Passage to read —
@VideCorSpoon,
well Thanks for the help, do you have a copy of a scratchpad you used? My test is tomorrow and I'd at least like to see how you went about TRYING those other two.
@SteveP phil,
Sure. These are the two MOST LIKELY approaches to each of the problems I could come up with without nesting.
1.
1. A--> B / A --> ~ ( ~B & ~C)
2. A AP
3. B MP1
4. ~AvB IMP 1
5. ~B --> ~A Tans. 1
6. B v C ADD 2
7.???
2.
1. [A --> (B v C)] --> (D-->A)
2. ~A / ~D
3.~A v D ADD 2
4. A -->D IMP 3
5. ~D &~A Trans 4
6.~~D MT 2,5
7. D DNeg 6
8.~A MP 5,6
9.???
10.???
11. D-->A MP ???
12. ~D MP 2,???
@VideCorSpoon,
Ah, thank you very much! these will help me tonight. I appreciate all your help!
Answer to #1
1. [ A ⊃ (B v C)] ⊃ (D⊃A)

What you need to do —
**a.** Write out the part of the forum thread about logic proofs from "1. [A --> (B v C)]" up to and including "all your help!".
**b.** In the forum thread about logic proofs, why does the person asking for help want a copy of the scratchpad? Answer in one to three sentences.
**c.** Extend the forum thread about logic proofs, picking up from the point where it stops.
The records are not needed.

Supplied entries —
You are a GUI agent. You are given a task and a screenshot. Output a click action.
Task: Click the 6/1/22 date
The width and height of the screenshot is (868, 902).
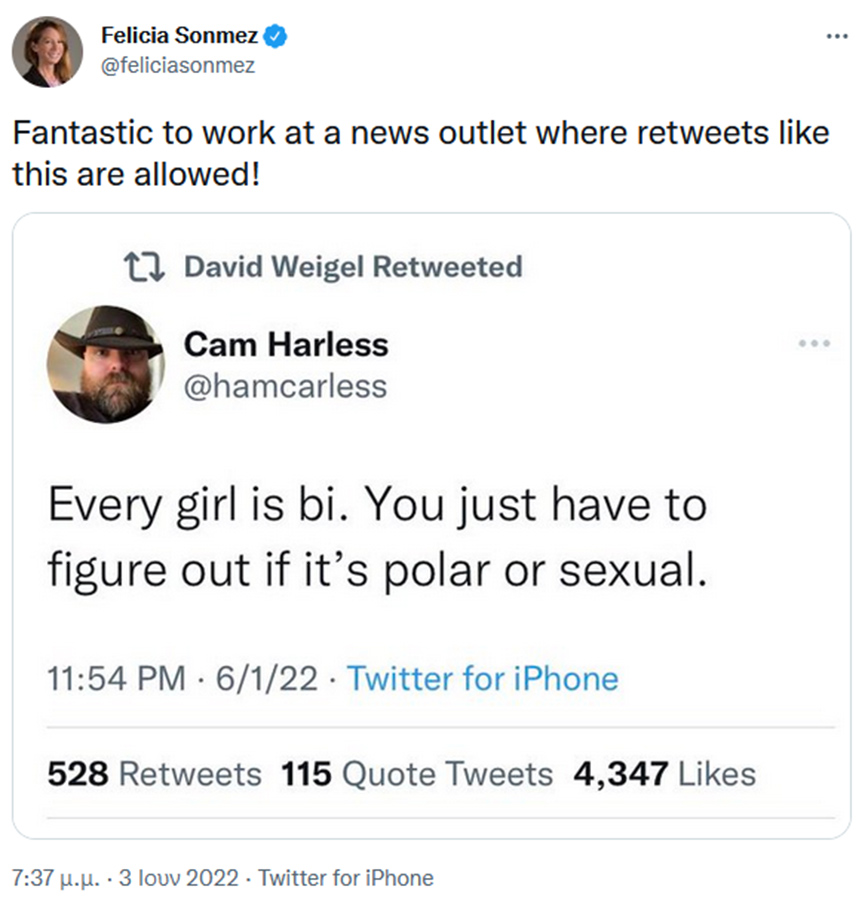[x=266, y=679]
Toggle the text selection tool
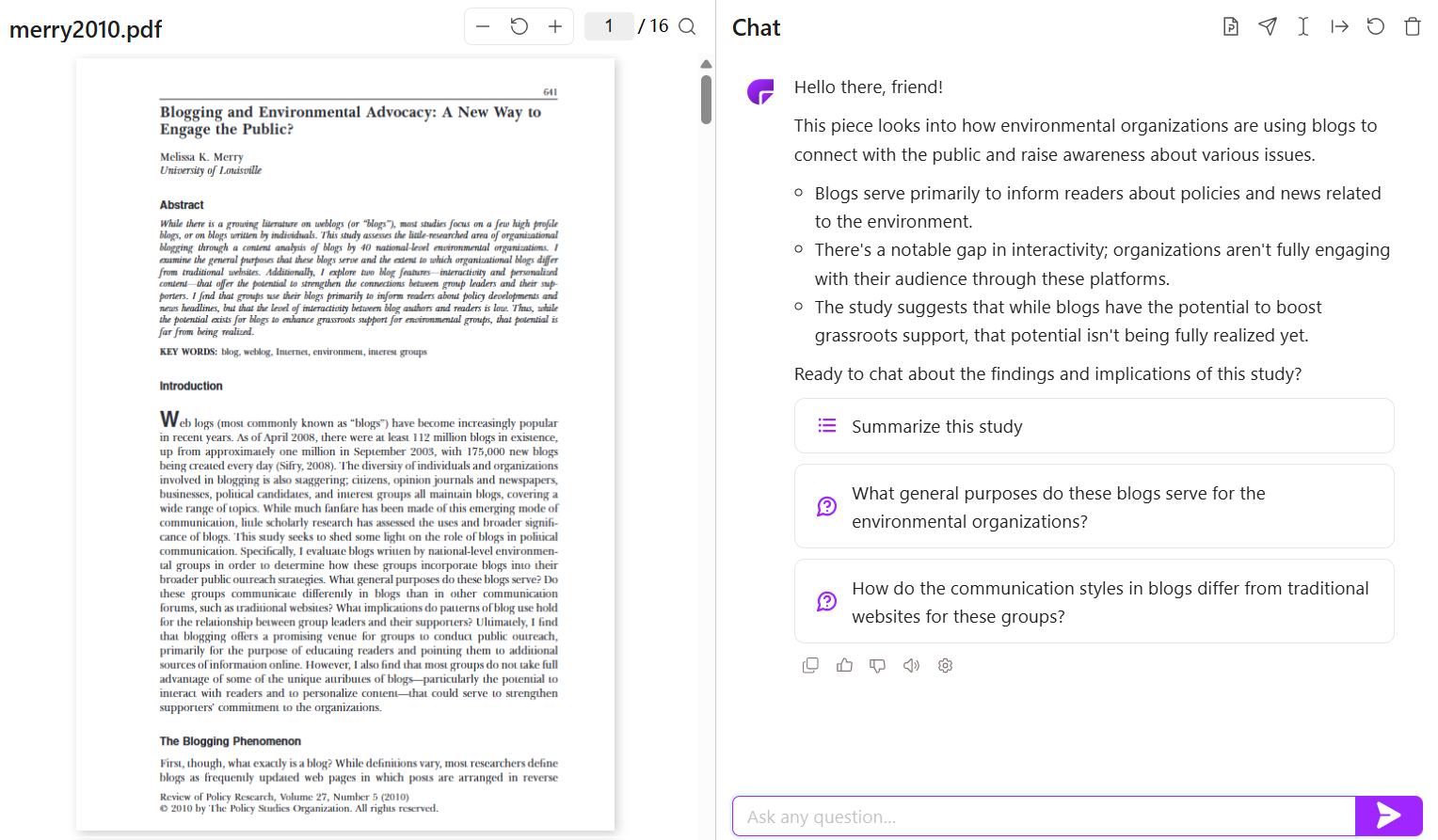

Results for the exercise —
**a.**
1. [A --> (B v C)] --> (D-->A)
2. ~A / ~D
3.~A v D ADD 2
4. A -->D IMP 3
5. ~D &~A Trans 4
6.~~D MT 2,5
7. D DNeg 6
8.~A MP 5,6
9.???
10.???
11. D-->A MP ???
12. ~D MP 2,???
@VideCorSpoon,
Ah, thank you very much! these will help me tonight. I appreciate all your help!

**b.** The asker's test is the next day, and they want to at least see how the other person went about trying the other two problems.

**c.**
2. ~A
3. ~(D ⊃ A) ⊃ ~ [A ⊃ (B v C)] 1 contra-position
4. ~(~D v A) ⊃ ~ [A ⊃ (B v C)] 3 implication
5. (~~D • ~A) ⊃ ~ [A ⊃ (B v C)] 4 DeMorgan's
6. (D • ~A) ⊃ ~ [A ⊃ (B v C)] 5 double negation
| -> 7. D AP assumed premise looking for a contradiction via Indirect Proof
| 8. D • ~A 2,7 conjunction
| 9. ~ [A ⊃ (B v C)] 6,8 Modus Ponens
| 10. ~ [~A v (B v C)] 9 implication
| 11. ~~A • ~(B v C) 10 DeMorgan's
| 12. ~~A 11 simplification
| 13. A 12 double negation
| 14. A • ~A 2,13 conjunction
| -------------------------------------------
15. ~D 7-14 Indirect Proof
This problem required the use of an indirect proof. Indirect proofs are used to find a contradiction by assuming the negation of the provided conclusion... in this case ~D is the provided conclusion therefore the negation would be D or ~~D which of course are equivalent. If you find a contradiction utilizing the negation of the conclusion that implies that the original conclusion must be true, since ~D is the logical opposite of D.
Cheers!!!
Thomas Belnap
1) A=>B/ A=>~(~B&~C)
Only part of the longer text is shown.